** Directions **
Lines containing the word "will" are the ones to copy from the records below.

Stored data entries
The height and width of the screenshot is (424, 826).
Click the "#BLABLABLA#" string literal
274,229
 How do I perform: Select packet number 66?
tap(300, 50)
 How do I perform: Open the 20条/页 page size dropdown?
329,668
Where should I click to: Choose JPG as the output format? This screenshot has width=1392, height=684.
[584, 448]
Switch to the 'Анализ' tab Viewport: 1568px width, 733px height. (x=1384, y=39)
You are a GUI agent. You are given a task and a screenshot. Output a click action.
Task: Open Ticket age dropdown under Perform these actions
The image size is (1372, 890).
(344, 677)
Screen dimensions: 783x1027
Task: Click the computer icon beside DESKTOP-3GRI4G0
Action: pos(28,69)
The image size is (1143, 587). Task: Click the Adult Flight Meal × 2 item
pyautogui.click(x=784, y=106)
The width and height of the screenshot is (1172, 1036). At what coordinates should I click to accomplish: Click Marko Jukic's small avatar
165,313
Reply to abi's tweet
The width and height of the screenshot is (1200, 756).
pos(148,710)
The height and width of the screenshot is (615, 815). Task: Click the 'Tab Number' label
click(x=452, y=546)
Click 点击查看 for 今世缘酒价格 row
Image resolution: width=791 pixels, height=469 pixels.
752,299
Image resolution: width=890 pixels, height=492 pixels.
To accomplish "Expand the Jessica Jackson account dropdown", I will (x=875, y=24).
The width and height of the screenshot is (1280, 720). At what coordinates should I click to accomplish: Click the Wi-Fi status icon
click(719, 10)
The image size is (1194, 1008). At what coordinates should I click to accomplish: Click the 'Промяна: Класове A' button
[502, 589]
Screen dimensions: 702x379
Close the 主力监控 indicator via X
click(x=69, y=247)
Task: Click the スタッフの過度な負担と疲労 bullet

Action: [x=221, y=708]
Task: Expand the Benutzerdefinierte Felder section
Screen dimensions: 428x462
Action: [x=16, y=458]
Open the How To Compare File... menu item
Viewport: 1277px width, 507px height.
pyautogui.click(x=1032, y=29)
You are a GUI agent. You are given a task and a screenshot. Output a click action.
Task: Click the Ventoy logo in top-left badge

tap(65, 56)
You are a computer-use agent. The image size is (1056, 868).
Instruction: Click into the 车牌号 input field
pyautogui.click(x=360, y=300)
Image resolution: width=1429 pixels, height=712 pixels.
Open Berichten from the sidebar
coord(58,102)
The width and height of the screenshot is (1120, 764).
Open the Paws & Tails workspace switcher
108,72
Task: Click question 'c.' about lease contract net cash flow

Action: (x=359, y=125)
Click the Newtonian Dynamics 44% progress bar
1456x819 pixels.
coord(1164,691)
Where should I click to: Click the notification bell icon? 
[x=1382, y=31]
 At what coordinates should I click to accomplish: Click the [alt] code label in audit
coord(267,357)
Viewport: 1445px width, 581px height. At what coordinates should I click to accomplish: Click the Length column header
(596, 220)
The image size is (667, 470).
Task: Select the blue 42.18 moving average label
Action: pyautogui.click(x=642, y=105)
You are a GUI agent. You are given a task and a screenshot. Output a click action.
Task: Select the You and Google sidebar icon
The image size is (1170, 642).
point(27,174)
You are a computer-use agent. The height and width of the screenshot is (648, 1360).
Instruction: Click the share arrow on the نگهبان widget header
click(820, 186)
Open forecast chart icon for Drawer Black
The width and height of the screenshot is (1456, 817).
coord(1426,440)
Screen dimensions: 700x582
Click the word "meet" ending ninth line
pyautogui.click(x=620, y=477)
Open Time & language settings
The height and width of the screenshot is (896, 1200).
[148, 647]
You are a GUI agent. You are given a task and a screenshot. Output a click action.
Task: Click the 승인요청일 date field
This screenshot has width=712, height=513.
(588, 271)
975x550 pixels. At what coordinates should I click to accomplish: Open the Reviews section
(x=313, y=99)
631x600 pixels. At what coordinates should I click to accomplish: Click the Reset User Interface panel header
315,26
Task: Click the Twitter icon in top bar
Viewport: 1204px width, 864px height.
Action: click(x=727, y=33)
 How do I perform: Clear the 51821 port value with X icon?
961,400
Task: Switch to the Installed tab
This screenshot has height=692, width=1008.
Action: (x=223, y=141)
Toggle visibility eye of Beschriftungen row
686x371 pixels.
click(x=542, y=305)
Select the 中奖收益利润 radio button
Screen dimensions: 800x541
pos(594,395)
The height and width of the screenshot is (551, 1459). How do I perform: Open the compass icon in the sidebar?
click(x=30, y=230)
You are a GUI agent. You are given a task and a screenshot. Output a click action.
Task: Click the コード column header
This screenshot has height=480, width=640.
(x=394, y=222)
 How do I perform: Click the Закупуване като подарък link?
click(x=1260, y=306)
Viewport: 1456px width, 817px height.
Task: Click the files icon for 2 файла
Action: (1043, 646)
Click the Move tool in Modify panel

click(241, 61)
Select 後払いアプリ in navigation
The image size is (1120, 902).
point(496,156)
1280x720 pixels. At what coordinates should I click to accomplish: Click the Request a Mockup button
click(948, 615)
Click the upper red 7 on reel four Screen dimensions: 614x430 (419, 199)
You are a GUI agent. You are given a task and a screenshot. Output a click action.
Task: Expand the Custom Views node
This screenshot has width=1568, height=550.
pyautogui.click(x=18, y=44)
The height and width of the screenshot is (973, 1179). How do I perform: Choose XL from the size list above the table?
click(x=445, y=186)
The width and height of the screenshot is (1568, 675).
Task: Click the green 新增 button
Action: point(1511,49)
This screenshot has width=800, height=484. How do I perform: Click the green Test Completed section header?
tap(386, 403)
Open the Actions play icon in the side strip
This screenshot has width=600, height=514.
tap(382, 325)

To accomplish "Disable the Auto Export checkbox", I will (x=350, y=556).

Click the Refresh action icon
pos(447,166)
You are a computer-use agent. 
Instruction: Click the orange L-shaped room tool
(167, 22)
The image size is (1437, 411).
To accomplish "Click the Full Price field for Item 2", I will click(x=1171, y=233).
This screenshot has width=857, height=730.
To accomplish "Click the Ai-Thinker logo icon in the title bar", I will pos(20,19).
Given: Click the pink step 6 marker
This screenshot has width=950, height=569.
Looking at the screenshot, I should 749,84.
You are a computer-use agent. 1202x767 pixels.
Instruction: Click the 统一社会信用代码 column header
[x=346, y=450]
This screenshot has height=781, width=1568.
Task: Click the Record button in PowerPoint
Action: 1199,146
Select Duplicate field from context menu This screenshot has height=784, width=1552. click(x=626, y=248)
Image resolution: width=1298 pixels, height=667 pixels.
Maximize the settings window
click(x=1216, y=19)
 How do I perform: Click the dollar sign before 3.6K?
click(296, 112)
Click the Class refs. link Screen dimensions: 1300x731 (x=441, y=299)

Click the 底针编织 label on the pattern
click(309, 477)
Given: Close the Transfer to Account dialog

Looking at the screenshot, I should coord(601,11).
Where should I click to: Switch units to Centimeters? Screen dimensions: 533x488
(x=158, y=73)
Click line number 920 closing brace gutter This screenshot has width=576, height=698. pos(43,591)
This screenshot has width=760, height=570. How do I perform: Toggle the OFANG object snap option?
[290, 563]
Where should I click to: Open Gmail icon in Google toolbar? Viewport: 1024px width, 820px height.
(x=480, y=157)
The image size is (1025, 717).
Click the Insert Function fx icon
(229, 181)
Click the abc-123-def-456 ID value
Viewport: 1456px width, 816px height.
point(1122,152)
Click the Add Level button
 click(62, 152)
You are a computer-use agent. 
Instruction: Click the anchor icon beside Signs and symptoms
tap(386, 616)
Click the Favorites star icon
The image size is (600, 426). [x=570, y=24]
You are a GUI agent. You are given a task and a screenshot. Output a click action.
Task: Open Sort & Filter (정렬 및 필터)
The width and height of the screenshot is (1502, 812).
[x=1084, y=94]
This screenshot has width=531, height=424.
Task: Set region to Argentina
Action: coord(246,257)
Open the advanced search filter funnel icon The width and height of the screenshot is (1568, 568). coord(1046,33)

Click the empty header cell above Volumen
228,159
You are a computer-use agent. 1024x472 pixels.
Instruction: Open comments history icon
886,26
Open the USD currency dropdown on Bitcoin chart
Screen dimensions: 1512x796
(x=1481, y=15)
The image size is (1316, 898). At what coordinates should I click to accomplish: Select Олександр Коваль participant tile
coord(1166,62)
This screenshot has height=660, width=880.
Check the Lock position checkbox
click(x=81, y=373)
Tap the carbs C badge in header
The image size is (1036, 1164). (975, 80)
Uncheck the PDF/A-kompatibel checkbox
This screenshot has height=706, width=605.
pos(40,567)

** Expected output **
To accomplish "Expand the Jessica Jackson account dropdown", I will (x=875, y=24).
To accomplish "Disable the Auto Export checkbox", I will (x=350, y=556).
To accomplish "Click the Full Price field for Item 2", I will click(x=1171, y=233).
To accomplish "Click the Ai-Thinker logo icon in the title bar", I will pos(20,19).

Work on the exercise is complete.